General information
- Location: Spain
- Coordinates: 41°42′58″N 3°49′17″W﻿ / ﻿41.716036°N 3.821421°W
- Groundbreaking: 1606
- Client: Juan Fernandez de Velasco

Design and construction
- Architects: Tibúrcio Spannochi Jeronimo del Soto

= La Ventosilla =

La Ventosilla is a large "country house" near Burgos in Spain that was built at the start of the seventeenth century for Juan Fernandez de Velasco, the Constable of Castille.

The palace today has been converted for use as a rural hotel.
The architecture is almost intact, including decorative features such as mouldings and balcony railings. Of the many rooms on three floors, eighteen are open to the public, some still decorated in traditional Castilian style.

==History==
The property has been documented as far back as the 12th century AD, occupied by various noble families.

===Location features===
The forest of the Ventosilla was a favored place for hunting both before and after the house was built.
The palace was to provide a comfortable place for the Constable to stay during the hunting season.

===Construction and design===
Two military engineers in the service of the king were commissioned for the construction, Tibúrcio Spannochi and Jeronimo del Soto. The builder's contract of 3 October 1604 says that the work was to follow the engineers' plans. A color drawing from that time has been preserved in the library of the royal palace, representing the whole territory of the Ventosilla, surrounded by forest. By its style it seems clear that the plan was made by the engineers as a study of the territory in which the house would be built.

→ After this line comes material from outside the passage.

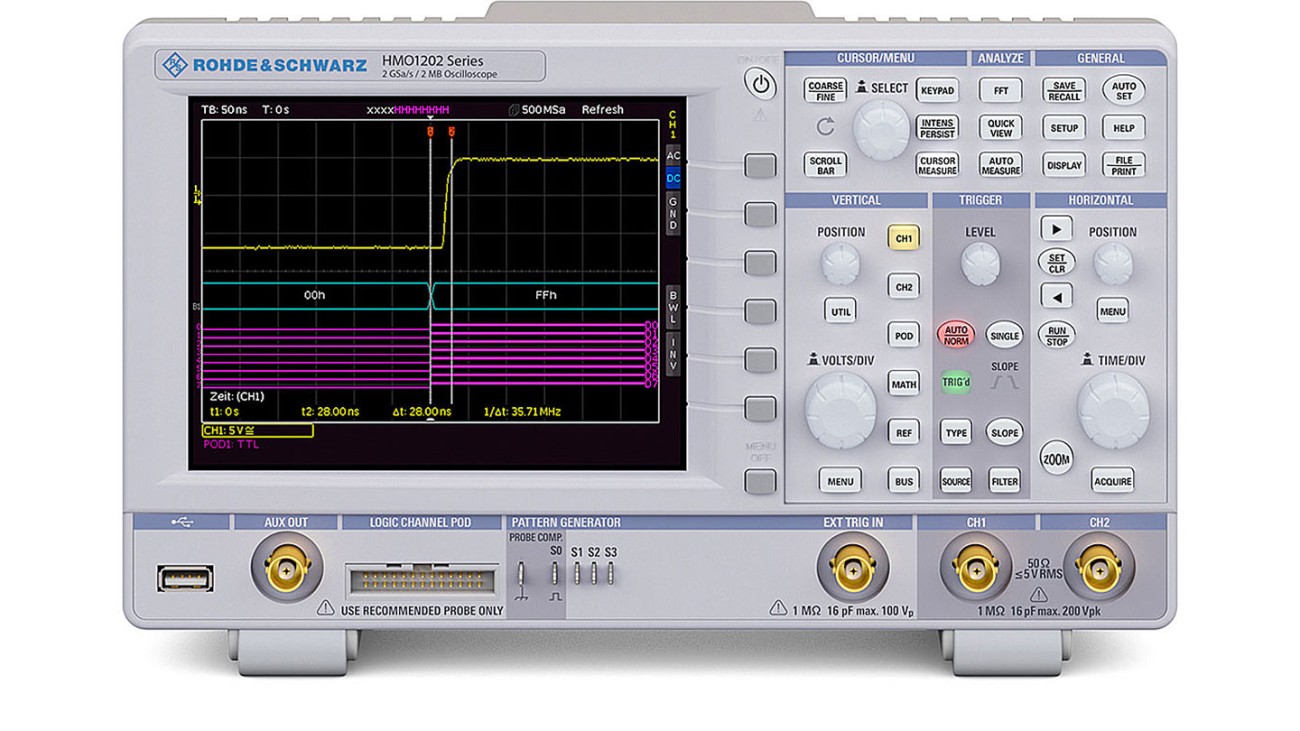Viewport: 1300px width, 731px height.
Task: Open the HORIZONTAL menu
Action: [1113, 311]
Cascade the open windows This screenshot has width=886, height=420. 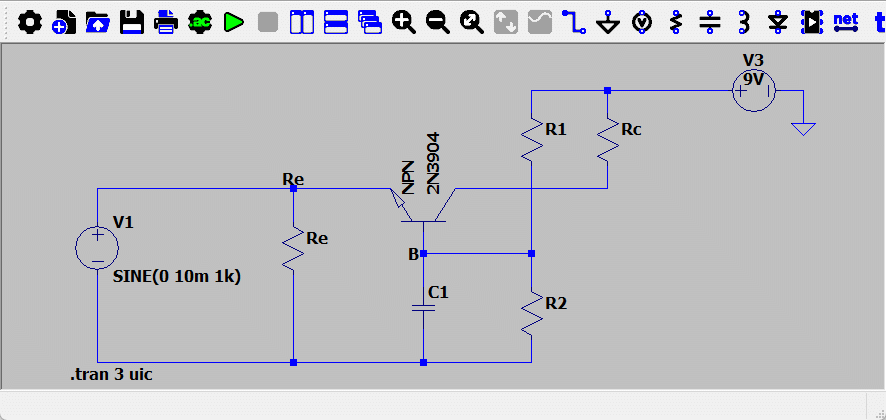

The design included stoves and three stone fireplaces, a supply of water to the house, drains to remove waste water and other luxuries. The building was given a rustic character with masonry exterior walls. The building is austere, functional and solid.

===Ownership===
The property was inherited by Francisco Gómez de Sandoval, Duke of Lerma, and he may have initiated some changes to the original building.
Lerma was a favorite of Philip III of Spain, and the two men would have used the privacy of the house to relax and also to deal with state affairs uninterrupted.

In 1722 the English heard news that the Duke of Ormond had announced that he was going to spend the summer at Ventosilla, now property of the Duke of Medina Celi, but it was suspected that he was using the trip to cover plans to sail to England to lead the rebel there.